*Brontekst*:
>>>>

DE PRIL: Niet als zij hun geloofwaardigheid herstellen met een coherent en realistisch beleid. De kiezer heeft niet tegen het groene beleid gestemd. Integendeel, andere partijen die het ecologische gedachtegoed overnamen, boekten wel succes. Maar de mensen keurden het beleid af zoals Agalev het heeft gevoerd.

Het bedrijfsleven voelt zich kennelijk ongemakkelijk met de Vlaamse regering. Heeft die dan geen begrip voor de economie?

DE PRIL: Voor veel ministers is het ondernemingsleven een abstract begrip. Het interesseert hen zelfs niet. Nee, niet alleen socialisten en groenen. Ik weet niet hoe men VLD’er wordt, maar zeker niet uit bezorgdheid voor het bedrijfsleven en de economie. Vroeger hadden de liberalen van nature uit belangstelling voor bedrijven, ondernemen, initiatief nemen, ze kenden een en ander van economie. Nu haalt de VLD mensen binnen die daar totaal leek in zijn. Specialisten in ‘de politiek’. Wij beleven een tijd van miskenning. De VLD is in zijn drang om groter te worden, opgeschoven naar het centrum. Is het u opgevallen dat Vlaanderen relatief rechts stemt, centrum-rechts in de oude terminologie. Maar de regering voert een centrum-links beleid, socialistisch geïnspireerd. Dat is toch eigenaardig.

We staan op een keerpunt. Ofwel geven wij een nieuwe geloofwaardigheid aan Vlaanderen, ofwel sukkelen we in iets dat blijft bestaan omdat het nu eenmaal bestaat. Zonder hefbomen voor een effectief beleid en met onvoldoende mensen wier ambitie in Vlaanderen ligt.

<<<<

*Vermeldingen*:
>>>>

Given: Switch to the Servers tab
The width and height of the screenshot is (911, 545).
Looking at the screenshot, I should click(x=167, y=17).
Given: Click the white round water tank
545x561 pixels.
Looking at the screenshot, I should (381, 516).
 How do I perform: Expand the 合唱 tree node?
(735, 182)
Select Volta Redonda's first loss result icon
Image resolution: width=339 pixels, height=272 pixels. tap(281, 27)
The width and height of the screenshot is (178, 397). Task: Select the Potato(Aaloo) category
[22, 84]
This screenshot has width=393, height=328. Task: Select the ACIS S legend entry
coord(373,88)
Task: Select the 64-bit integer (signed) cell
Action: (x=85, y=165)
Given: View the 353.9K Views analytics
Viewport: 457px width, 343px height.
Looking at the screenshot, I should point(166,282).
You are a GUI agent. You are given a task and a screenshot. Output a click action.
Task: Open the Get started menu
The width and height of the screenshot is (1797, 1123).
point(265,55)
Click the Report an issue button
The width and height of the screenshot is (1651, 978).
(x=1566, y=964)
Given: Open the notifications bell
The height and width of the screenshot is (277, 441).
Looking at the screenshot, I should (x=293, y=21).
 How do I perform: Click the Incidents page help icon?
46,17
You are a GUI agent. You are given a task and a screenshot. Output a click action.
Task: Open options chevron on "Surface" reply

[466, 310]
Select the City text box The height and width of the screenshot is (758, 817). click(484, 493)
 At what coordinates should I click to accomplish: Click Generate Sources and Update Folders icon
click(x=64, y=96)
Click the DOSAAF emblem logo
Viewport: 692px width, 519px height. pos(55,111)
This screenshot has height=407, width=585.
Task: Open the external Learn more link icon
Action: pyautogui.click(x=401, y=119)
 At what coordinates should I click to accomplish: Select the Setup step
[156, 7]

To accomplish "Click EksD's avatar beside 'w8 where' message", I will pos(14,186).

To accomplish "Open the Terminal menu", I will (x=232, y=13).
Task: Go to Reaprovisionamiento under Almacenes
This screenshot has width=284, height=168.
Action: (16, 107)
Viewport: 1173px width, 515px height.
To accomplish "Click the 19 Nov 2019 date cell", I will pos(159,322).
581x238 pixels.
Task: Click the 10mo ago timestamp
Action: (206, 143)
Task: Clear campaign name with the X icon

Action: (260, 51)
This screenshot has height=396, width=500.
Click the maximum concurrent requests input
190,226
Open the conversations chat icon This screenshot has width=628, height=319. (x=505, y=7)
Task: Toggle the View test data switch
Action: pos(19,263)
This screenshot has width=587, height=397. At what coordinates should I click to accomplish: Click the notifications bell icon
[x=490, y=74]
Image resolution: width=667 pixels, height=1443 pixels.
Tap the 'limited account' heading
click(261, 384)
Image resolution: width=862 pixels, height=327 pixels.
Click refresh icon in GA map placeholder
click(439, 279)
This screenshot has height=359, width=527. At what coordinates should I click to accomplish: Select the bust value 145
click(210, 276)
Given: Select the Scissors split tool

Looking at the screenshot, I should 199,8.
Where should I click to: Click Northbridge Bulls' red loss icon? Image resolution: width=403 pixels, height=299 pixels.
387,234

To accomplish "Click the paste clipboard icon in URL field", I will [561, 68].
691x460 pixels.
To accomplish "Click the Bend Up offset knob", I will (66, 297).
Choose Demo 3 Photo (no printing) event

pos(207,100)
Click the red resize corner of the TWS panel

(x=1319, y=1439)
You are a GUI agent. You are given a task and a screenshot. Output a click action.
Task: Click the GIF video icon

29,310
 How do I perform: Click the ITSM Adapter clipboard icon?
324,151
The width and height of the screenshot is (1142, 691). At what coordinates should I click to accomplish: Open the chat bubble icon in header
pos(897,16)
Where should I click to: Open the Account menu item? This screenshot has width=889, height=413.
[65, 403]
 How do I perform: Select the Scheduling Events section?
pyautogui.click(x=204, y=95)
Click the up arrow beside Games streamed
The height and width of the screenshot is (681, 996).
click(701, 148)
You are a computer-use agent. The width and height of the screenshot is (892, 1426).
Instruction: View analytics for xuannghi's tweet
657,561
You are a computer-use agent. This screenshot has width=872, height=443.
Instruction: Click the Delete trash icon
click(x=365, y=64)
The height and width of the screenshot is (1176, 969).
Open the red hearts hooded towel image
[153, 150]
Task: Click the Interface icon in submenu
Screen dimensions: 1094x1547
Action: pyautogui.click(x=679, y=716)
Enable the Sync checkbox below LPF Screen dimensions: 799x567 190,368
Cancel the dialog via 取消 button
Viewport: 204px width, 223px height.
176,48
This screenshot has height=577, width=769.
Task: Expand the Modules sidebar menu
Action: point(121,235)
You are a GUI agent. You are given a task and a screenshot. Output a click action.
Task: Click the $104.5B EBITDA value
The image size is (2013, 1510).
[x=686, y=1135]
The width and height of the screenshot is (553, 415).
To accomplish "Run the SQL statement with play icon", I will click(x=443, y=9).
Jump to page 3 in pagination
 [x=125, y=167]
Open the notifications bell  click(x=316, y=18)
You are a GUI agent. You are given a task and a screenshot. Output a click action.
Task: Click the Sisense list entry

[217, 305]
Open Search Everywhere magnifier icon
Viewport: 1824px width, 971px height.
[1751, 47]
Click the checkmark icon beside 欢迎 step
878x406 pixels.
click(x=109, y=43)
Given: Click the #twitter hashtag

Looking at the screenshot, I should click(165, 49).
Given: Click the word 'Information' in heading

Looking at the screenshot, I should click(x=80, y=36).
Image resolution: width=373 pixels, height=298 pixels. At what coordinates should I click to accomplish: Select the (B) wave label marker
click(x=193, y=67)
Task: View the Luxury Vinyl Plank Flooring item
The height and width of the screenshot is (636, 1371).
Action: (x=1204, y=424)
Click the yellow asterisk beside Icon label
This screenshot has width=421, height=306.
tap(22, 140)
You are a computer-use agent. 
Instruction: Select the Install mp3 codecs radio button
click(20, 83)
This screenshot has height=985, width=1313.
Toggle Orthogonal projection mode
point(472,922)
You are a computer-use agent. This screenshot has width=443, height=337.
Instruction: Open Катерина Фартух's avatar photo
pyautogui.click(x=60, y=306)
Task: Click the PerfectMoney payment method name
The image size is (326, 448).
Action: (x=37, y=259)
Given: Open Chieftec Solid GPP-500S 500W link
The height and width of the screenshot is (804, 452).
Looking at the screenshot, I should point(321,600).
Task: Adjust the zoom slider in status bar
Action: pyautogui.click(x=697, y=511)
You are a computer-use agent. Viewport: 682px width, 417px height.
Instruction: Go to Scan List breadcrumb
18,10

<<<<

*Opdrachten*:
1: Neem uit het interview letterlijk het stuk over dat begint met de woorden "DE PRIL: Niet" en eindigt met "voor de economie?".
2: Schrijf een vervolg op het interview over de Vlaamse regering dat aansluit op de laatste zin.
De lijst komt uit een andere bron.

*Antwoorden per opdracht*:
1:
DE PRIL: Niet als zij hun geloofwaardigheid herstellen met een coherent en realistisch beleid. De kiezer heeft niet tegen het groene beleid gestemd. Integendeel, andere partijen die het ecologische gedachtegoed overnamen, boekten wel succes. Maar de mensen keurden het beleid af zoals Agalev het heeft gevoerd.

Het bedrijfsleven voelt zich kennelijk ongemakkelijk met de Vlaamse regering. Heeft die dan geen begrip voor de economie?

2:
Aan ambitie ontbreekt het de nieuwe Vlaamse minister-president Bart Somers niet.

DE PRIL: Hij heeft die job gewild noch verwacht, maar voelt er zich nu blijkbaar comfortabel in. En hij betoont belangstelling voor het ondernemingsleven. Wat hij moet doen? Niet hetzelfde als zijn voorgangers, maar tonen dat het beter kan, doen wat zijn voorgangers nooit hebben gedaan. Mensen sensibiliseren rond een plan met toekomstvisie. Waar alle politieke fracties achter staan, iedereen zich in terugvindt. Daarmee zou hij kunnen bewijzen een ander soort minister-president te zijn. Wij wachten angstig af wat hij straks op 22 september in zijn Septemberverklaring aan het parlement aankondigt.

Wat zou hij Vlaanderen kunnen voorleggen?

DE PRIL: Een businessplan, zoals een onderneming dat heeft. Een visie, weten waar wij op korte en lange termijn naartoe gaan. De ondernemers, maar ook de vakbonden en de andere maatschappelijke groepen verwachten dat de regering een plan voorlegt. Vlaanderen heeft vandaag geen businessplan.

Wij hebben het Pact van Vilvoorde.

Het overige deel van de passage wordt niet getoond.